** EXERCISE OBJECTIVE **
Every line of the material is to be set down again without any change.

Top of RECORDS FOR PROCESSING

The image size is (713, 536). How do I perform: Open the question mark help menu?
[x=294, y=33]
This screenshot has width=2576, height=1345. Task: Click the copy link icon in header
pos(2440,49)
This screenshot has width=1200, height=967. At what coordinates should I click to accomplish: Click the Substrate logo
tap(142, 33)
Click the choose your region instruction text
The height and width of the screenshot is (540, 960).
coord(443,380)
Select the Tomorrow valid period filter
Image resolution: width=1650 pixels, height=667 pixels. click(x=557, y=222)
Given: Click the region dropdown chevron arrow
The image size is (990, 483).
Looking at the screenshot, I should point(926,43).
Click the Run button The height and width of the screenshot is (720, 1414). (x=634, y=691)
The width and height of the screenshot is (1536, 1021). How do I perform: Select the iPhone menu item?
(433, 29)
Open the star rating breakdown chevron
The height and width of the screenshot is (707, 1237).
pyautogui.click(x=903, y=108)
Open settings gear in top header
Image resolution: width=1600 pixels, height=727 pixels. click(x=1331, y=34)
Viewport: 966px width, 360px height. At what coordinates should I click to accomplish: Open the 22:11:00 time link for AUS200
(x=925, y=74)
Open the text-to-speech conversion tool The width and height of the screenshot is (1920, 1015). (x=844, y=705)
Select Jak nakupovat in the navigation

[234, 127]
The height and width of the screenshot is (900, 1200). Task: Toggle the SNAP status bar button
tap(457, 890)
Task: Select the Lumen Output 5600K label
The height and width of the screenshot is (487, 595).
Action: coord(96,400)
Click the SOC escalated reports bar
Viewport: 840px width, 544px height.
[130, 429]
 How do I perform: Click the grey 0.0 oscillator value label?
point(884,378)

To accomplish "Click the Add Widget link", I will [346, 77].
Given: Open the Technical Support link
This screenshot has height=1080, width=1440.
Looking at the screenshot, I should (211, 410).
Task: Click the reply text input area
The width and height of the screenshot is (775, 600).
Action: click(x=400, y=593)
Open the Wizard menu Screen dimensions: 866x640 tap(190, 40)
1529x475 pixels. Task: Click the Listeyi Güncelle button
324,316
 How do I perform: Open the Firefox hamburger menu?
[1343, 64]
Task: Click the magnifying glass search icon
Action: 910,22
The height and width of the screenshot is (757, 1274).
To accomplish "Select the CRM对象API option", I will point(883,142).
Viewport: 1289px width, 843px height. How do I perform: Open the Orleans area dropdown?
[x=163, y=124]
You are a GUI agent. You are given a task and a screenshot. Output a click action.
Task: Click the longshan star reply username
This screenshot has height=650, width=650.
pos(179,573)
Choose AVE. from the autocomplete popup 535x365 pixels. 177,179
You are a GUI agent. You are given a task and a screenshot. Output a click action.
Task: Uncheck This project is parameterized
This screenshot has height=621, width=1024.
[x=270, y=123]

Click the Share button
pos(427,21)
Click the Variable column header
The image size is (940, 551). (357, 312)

Bottom of RECORDS FOR PROCESSING

** OUTPUT FOR THIS TASK **
The image size is (713, 536). How do I perform: Open the question mark help menu?
[x=294, y=33]
This screenshot has width=2576, height=1345. Task: Click the copy link icon in header
pos(2440,49)
This screenshot has width=1200, height=967. At what coordinates should I click to accomplish: Click the Substrate logo
tap(142, 33)
Click the choose your region instruction text
The height and width of the screenshot is (540, 960).
coord(443,380)
Select the Tomorrow valid period filter
Image resolution: width=1650 pixels, height=667 pixels. click(x=557, y=222)
Given: Click the region dropdown chevron arrow
The image size is (990, 483).
Looking at the screenshot, I should point(926,43).
Click the Run button The height and width of the screenshot is (720, 1414). (x=634, y=691)
The width and height of the screenshot is (1536, 1021). How do I perform: Select the iPhone menu item?
(433, 29)
Open the star rating breakdown chevron
The height and width of the screenshot is (707, 1237).
pyautogui.click(x=903, y=108)
Open settings gear in top header
Image resolution: width=1600 pixels, height=727 pixels. click(x=1331, y=34)
Viewport: 966px width, 360px height. At what coordinates should I click to accomplish: Open the 22:11:00 time link for AUS200
(x=925, y=74)
Open the text-to-speech conversion tool The width and height of the screenshot is (1920, 1015). (x=844, y=705)
Select Jak nakupovat in the navigation

[234, 127]
The height and width of the screenshot is (900, 1200). Task: Toggle the SNAP status bar button
tap(457, 890)
Task: Select the Lumen Output 5600K label
The height and width of the screenshot is (487, 595).
Action: coord(96,400)
Click the SOC escalated reports bar
Viewport: 840px width, 544px height.
[130, 429]
 How do I perform: Click the grey 0.0 oscillator value label?
point(884,378)

To accomplish "Click the Add Widget link", I will [346, 77].
Given: Open the Technical Support link
This screenshot has height=1080, width=1440.
Looking at the screenshot, I should (211, 410).
Task: Click the reply text input area
The width and height of the screenshot is (775, 600).
Action: click(x=400, y=593)
Open the Wizard menu Screen dimensions: 866x640 tap(190, 40)
1529x475 pixels. Task: Click the Listeyi Güncelle button
324,316
 How do I perform: Open the Firefox hamburger menu?
[1343, 64]
Task: Click the magnifying glass search icon
Action: 910,22
The height and width of the screenshot is (757, 1274).
To accomplish "Select the CRM对象API option", I will point(883,142).
Viewport: 1289px width, 843px height. How do I perform: Open the Orleans area dropdown?
[x=163, y=124]
You are a GUI agent. You are given a task and a screenshot. Output a click action.
Task: Click the longshan star reply username
This screenshot has height=650, width=650.
pos(179,573)
Choose AVE. from the autocomplete popup 535x365 pixels. 177,179
You are a GUI agent. You are given a task and a screenshot. Output a click action.
Task: Uncheck This project is parameterized
This screenshot has height=621, width=1024.
[x=270, y=123]

Click the Share button
pos(427,21)
Click the Variable column header
The image size is (940, 551). (357, 312)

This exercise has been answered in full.